The Spanish procurement comes as European nations urgently modernize military capabilities in response to Russia's invasion of Ukraine, which exposed critical gaps in artillery capacity and ammunition stockpiles. South Korea, having maintained continuous investment in conventional weapons systems due to proximity to North Korean artillery threats, finds itself uniquely positioned to meet European demand that traditional suppliers like France and Germany cannot quickly satisfy.

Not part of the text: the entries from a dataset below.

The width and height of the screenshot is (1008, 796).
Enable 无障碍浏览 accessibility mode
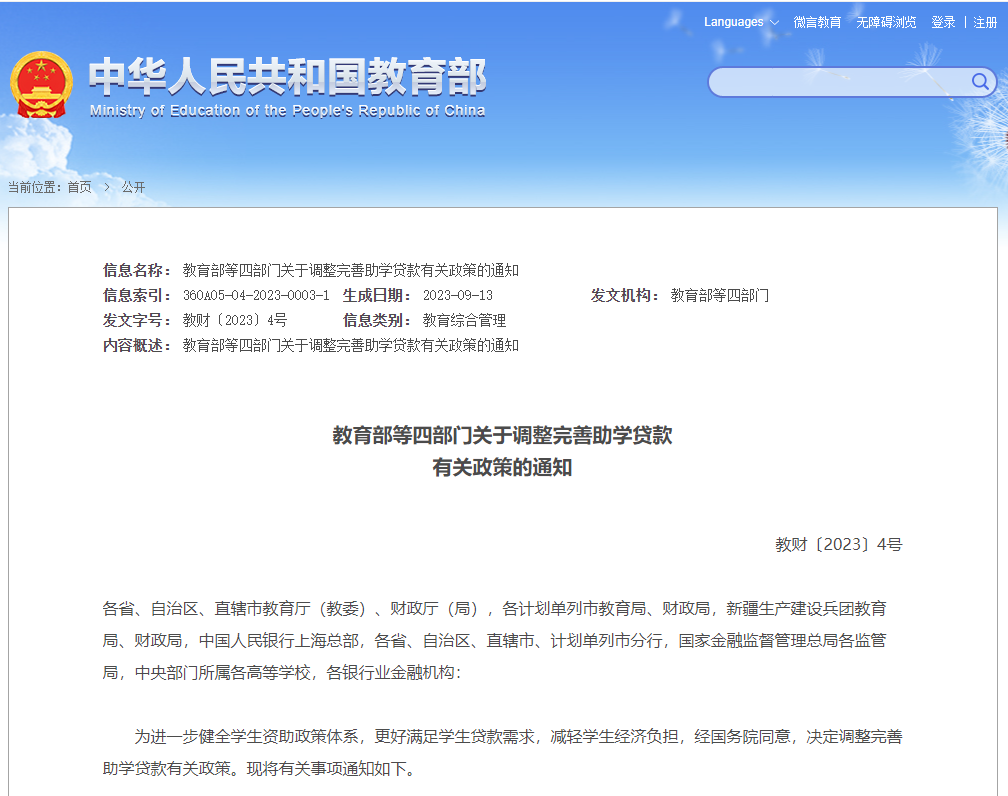tap(886, 22)
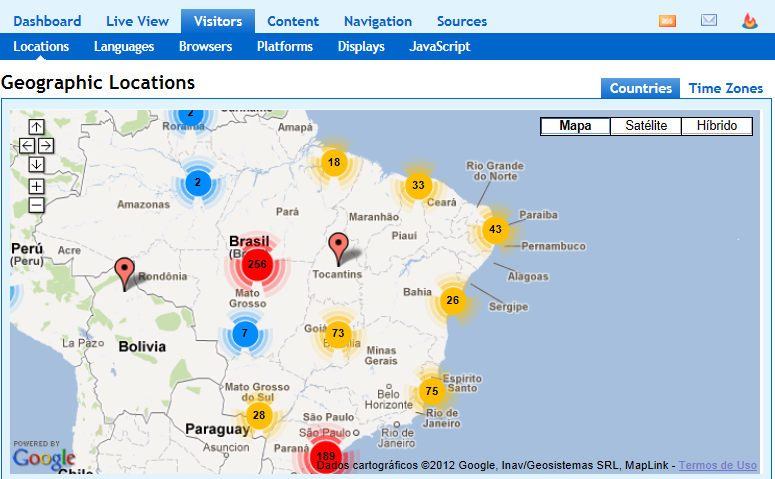Pan map left with arrow button
The image size is (775, 479).
point(27,146)
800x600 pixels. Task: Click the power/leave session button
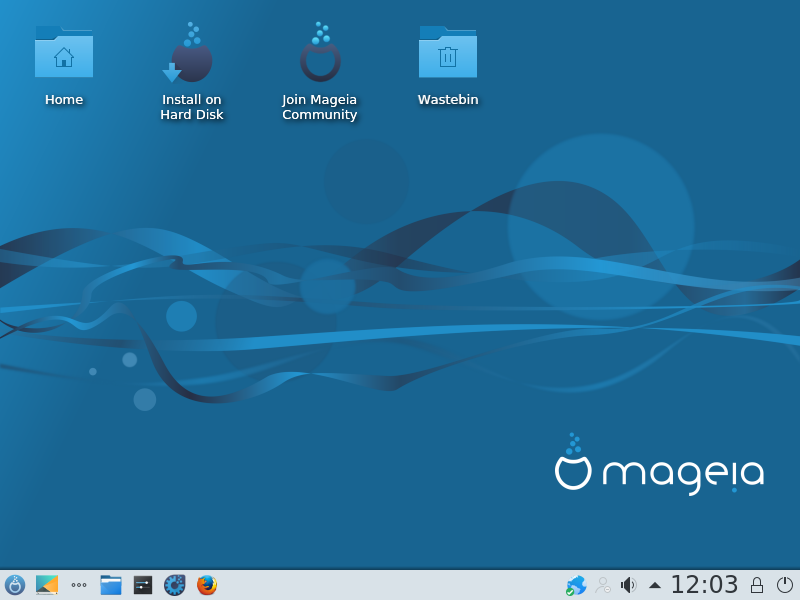(785, 585)
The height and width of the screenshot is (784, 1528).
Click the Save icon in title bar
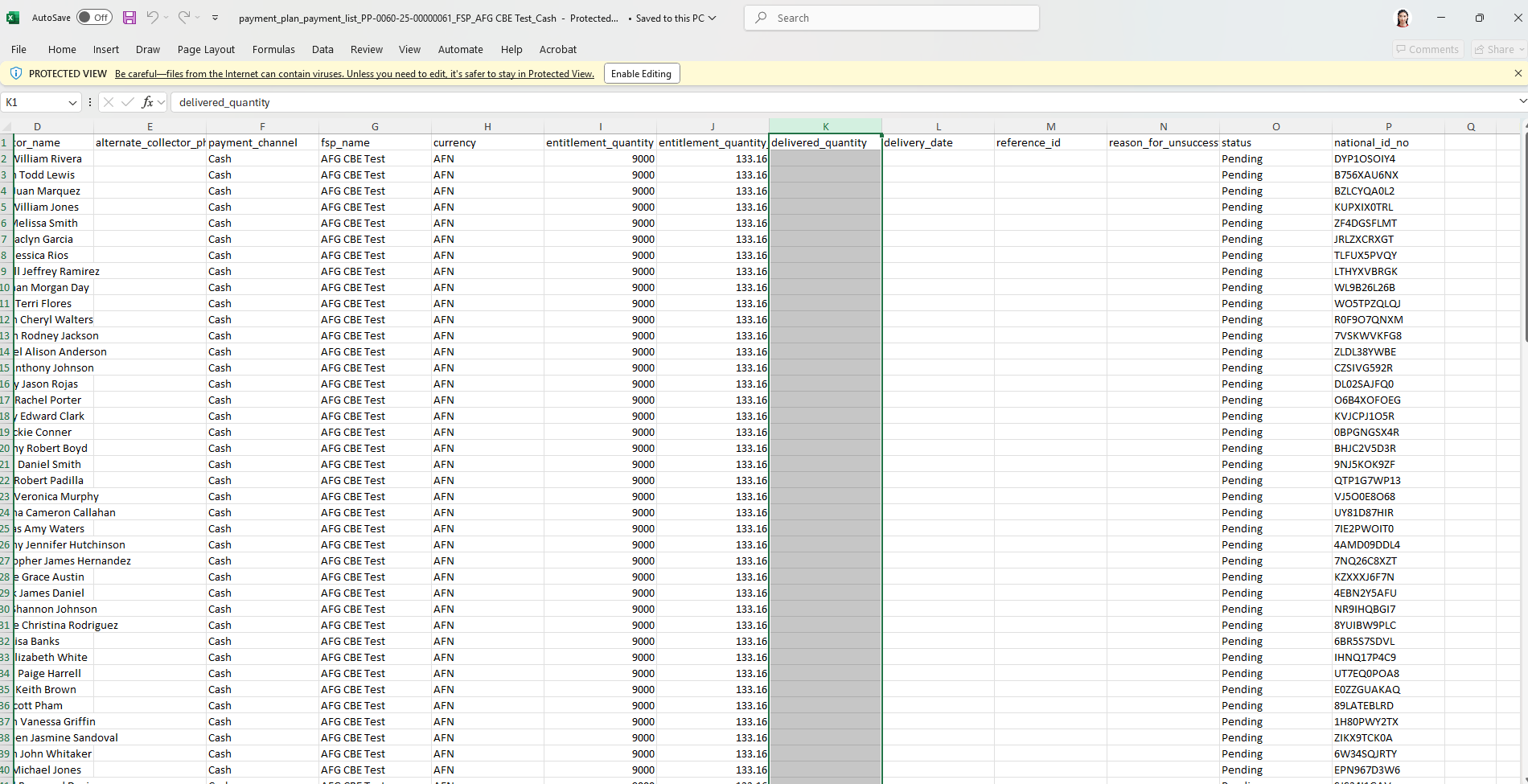point(129,18)
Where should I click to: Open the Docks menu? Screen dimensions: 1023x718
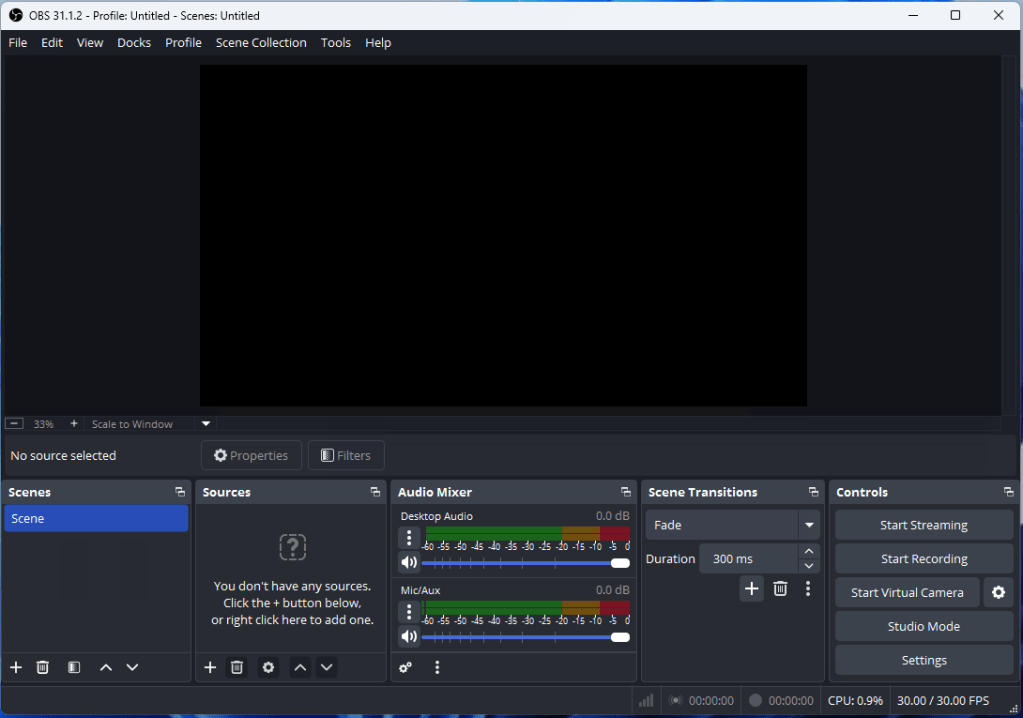134,43
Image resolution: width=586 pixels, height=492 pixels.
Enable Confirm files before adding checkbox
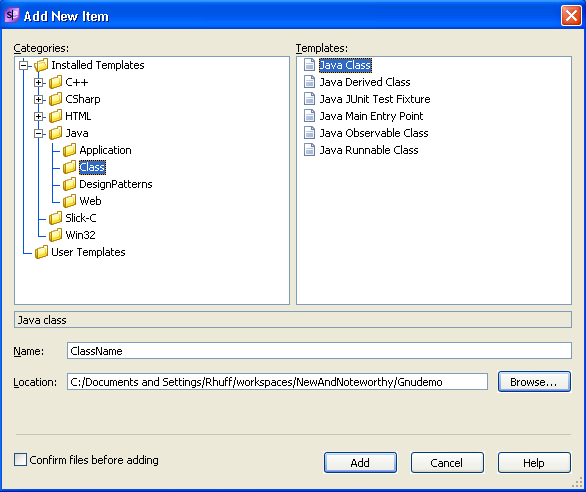[x=20, y=459]
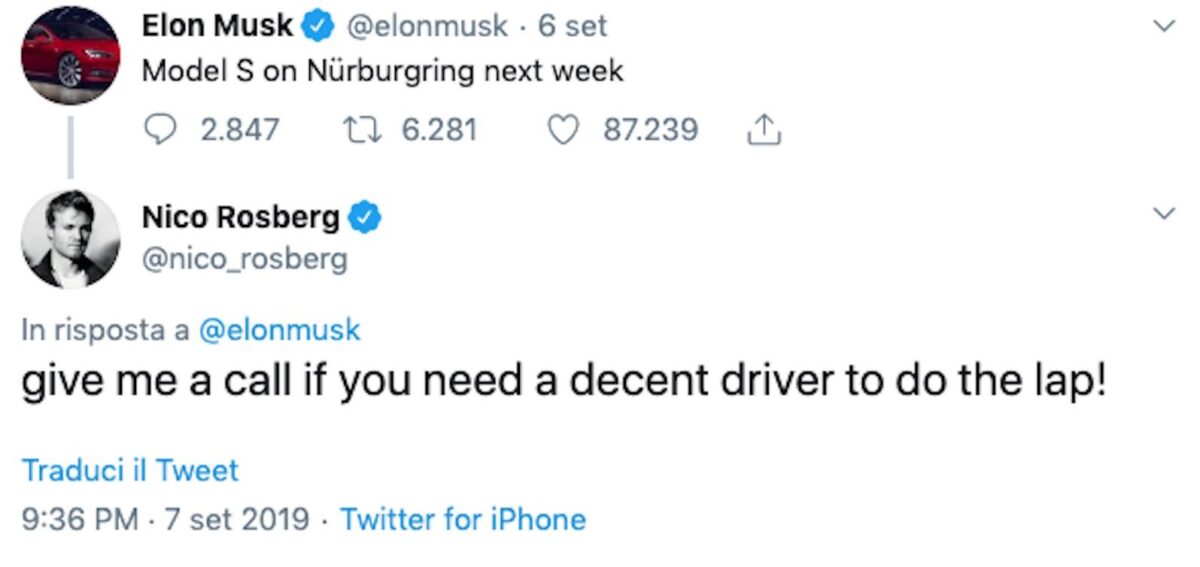The image size is (1200, 567).
Task: Open Nico Rosberg's profile picture
Action: [x=71, y=238]
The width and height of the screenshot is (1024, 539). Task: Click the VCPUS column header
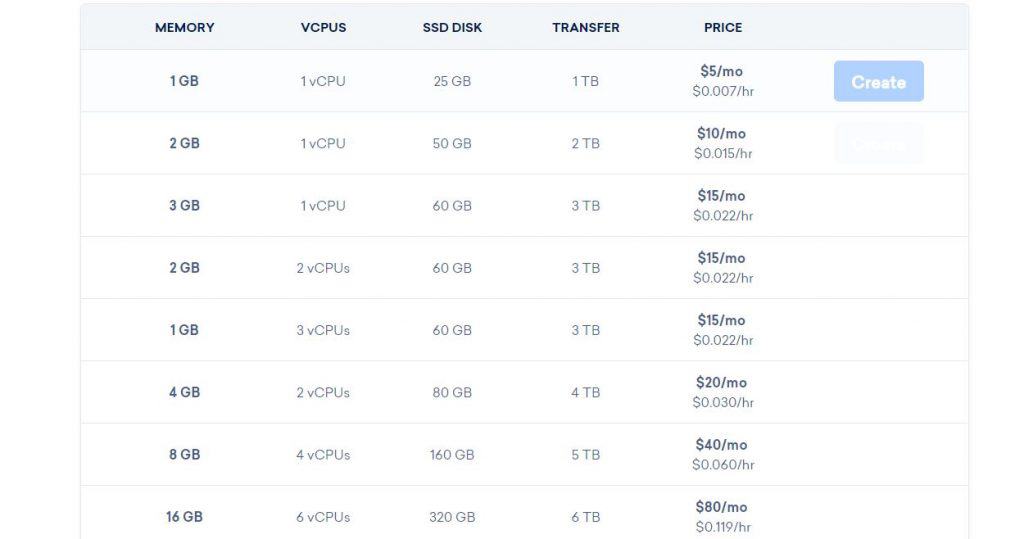(323, 27)
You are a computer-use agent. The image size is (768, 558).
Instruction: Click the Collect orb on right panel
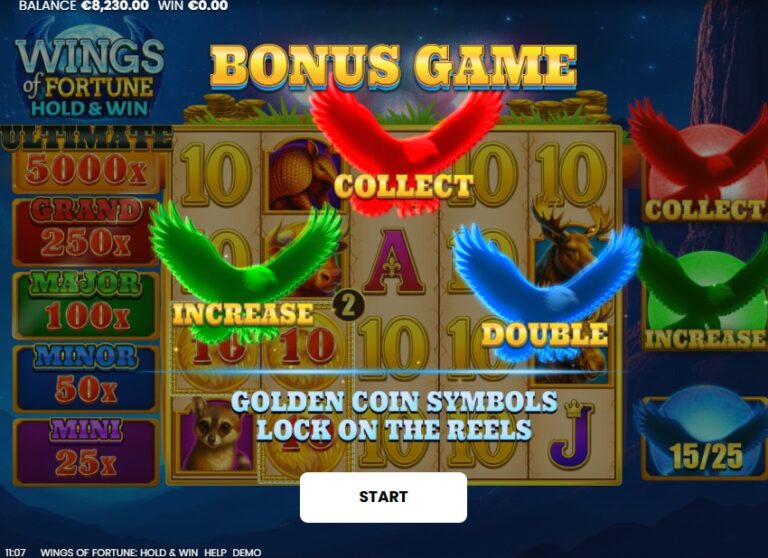pos(703,164)
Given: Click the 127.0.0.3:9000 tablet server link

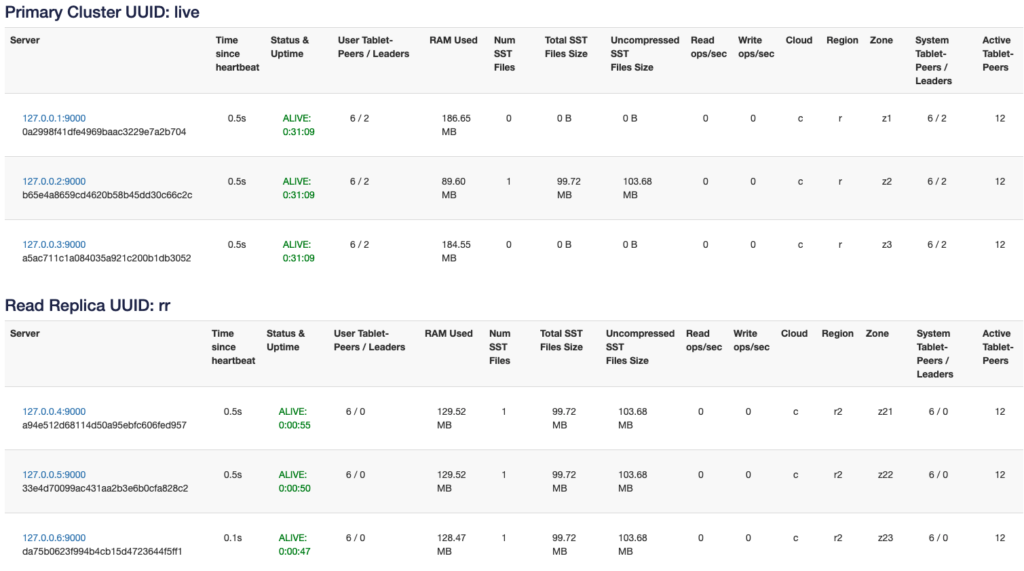Looking at the screenshot, I should [x=54, y=244].
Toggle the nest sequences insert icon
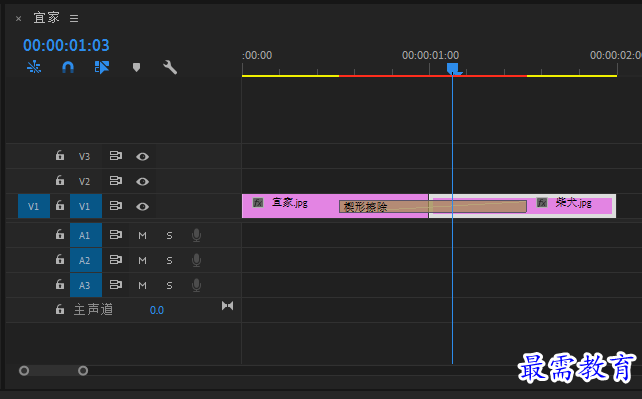This screenshot has width=642, height=399. click(x=34, y=67)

Hanwha's K9 Thunder has become the company's flagship export product, with variants now in service with nine countries. The 155mm self-propelled howitzer can fire up to nine rounds per minute with a range exceeding 40 kilometers using rocket-assisted projectiles, specifications that proved attractive to Poland, which ordered 212 units in 2022, and Australia, which selected the platform to replace aging American M109 howitzers.
"Korea's defense exports aren't just about selling equipment," explained Park Sung-jun, a defense analyst at the Korea Institute for Defense Analyses. "They're offering integrated packages—production, training, sustainment, technology transfer—that give buyer nations genuine industrial capability rather than just importing finished products. That's increasingly valuable to countries seeking strategic autonomy."
The ironies of South Korea's defense industry success are not lost on observers. Decades of existential threat from North Korea, coupled with concerns about alliance reliability following previous U.S. political shifts, drove South Korea to develop indigenous defense capabilities across virtually every domain—from artillery to tanks, fighter jets to submarines, missile defense to electronic warfare.
That investment, initially viewed as expensive insurance against abandonment, has matured into a competitive export sector generating over $17 billion in sales in 2025, making South Korea the world's ninth-largest arms exporter, according to Stockholm International Peace Research Institute data. The industry now employs over 90,000 workers and anchors advanced manufacturing ecosystems in cities like Changwon and Sacheon.
"North Korea inadvertently created the conditions for South Korean defense industry excellence," noted Lee Choon-geun, a senior fellow at the Science and Technology Policy Institute. "Constant threat required continuous innovation and production at scale. Now those capabilities are attractive to nations facing their own security challenges."
The Spanish contract also reflects South Korea's strategic balancing act between United States and China. By deepening defense partnerships with European and Indo-Pacific nations, Seoul diversifies its security relationships beyond the U.S. alliance while avoiding direct confrontation with Beijing, which views Korean arms sales to countries like Poland with concern but has limited leverage to prevent them.
Spain's selection of Hanwha over European competitors reportedly came down to cost, delivery timelines, and technology transfer terms. With European defense manufacturers facing multi-year backlogs due to Ukraine-related orders, Hanwha could promise delivery beginning in 2027, years ahead of alternatives. The price point—approximately €15 million per unit including support—undercuts European equivalents by 20-30%.
The deal includes provisions for Spain to establish final assembly and potentially full production at facilities operated by Indra, creating Spanish jobs and industrial capacity. This co-production model has become a Hanwha signature, addressing political sensitivities around defense procurement while building long-term partnership relationships.
For South Korea, defense exports represent more than commercial success. They serve as strategic tools for building political relationships, demonstrating technological sophistication, and positioning the country as a reliable partner beyond its traditional role as a U.S. ally and regional economic power.
In Korea, as across dynamic Asian economies, cultural exports and technological leadership reshape global perceptions—even as security tensions persist. South Korea's emergence as a defense industry leader demonstrates how security pressures, when coupled with industrial policy and technological investment, can transform perceived vulnerabilities into strategic advantages—a lesson with relevance far beyond the Korean Peninsula.